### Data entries
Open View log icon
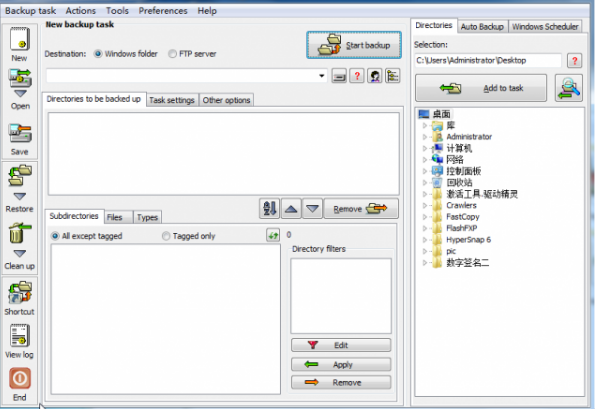This screenshot has width=599, height=409. click(x=20, y=335)
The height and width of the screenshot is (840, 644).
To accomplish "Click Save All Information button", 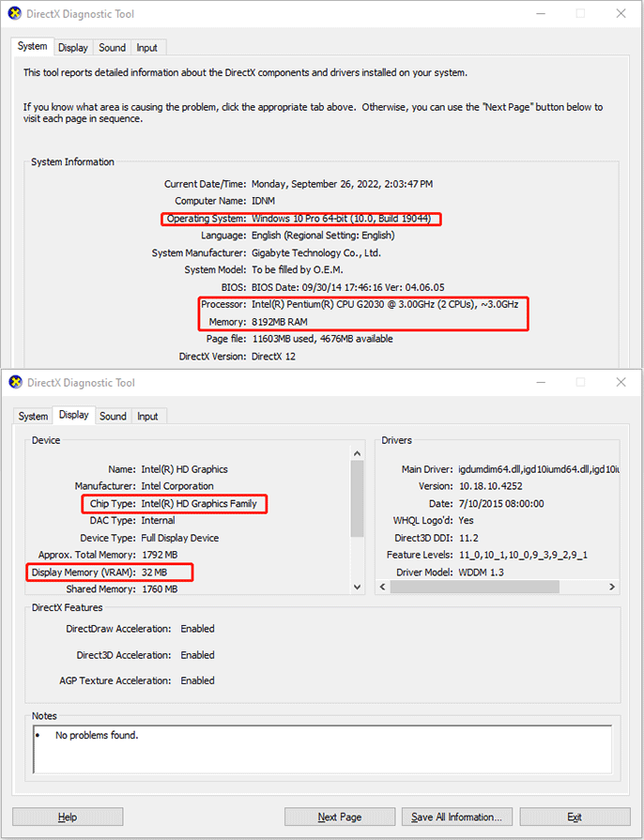I will (457, 817).
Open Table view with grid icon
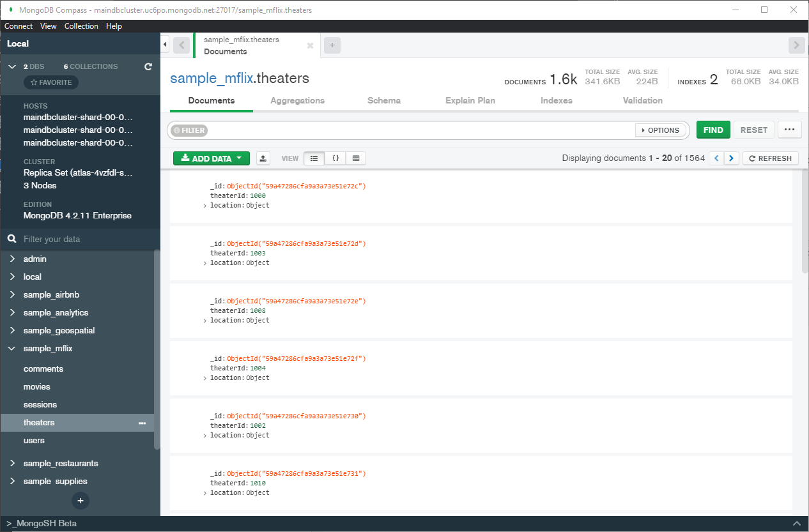The image size is (809, 532). pos(356,158)
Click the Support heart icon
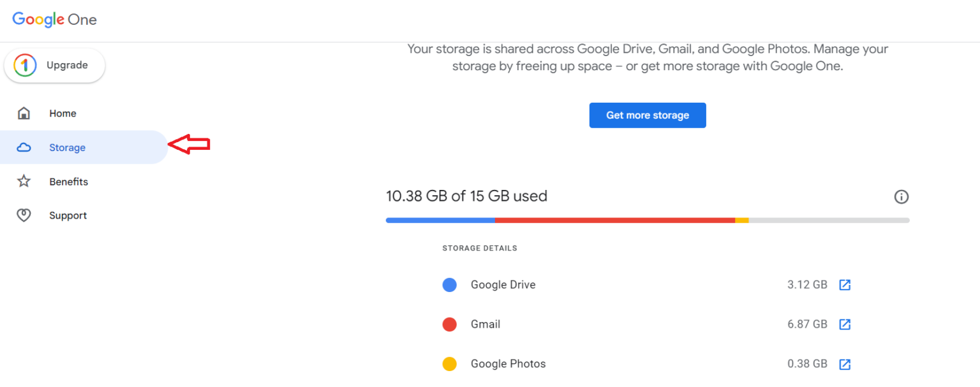 [24, 215]
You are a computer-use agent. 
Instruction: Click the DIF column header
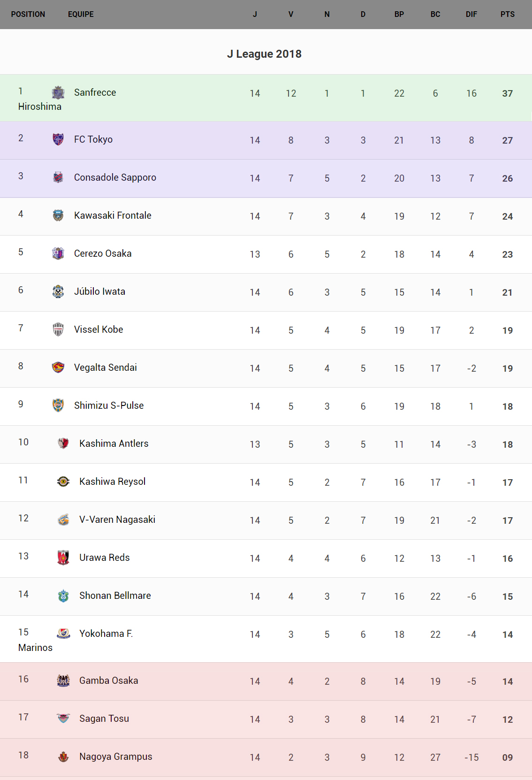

### Exercise details
If the records contain pictures, skip them, and transcribe exactly every line from the one with "Open Table view with grid icon" through the last line.

### Response to the task
Open Table view with grid icon
The image size is (809, 532). pos(356,158)
Click the Support heart icon
 [24, 215]
You are a computer-use agent. 
Instruction: Click the DIF column header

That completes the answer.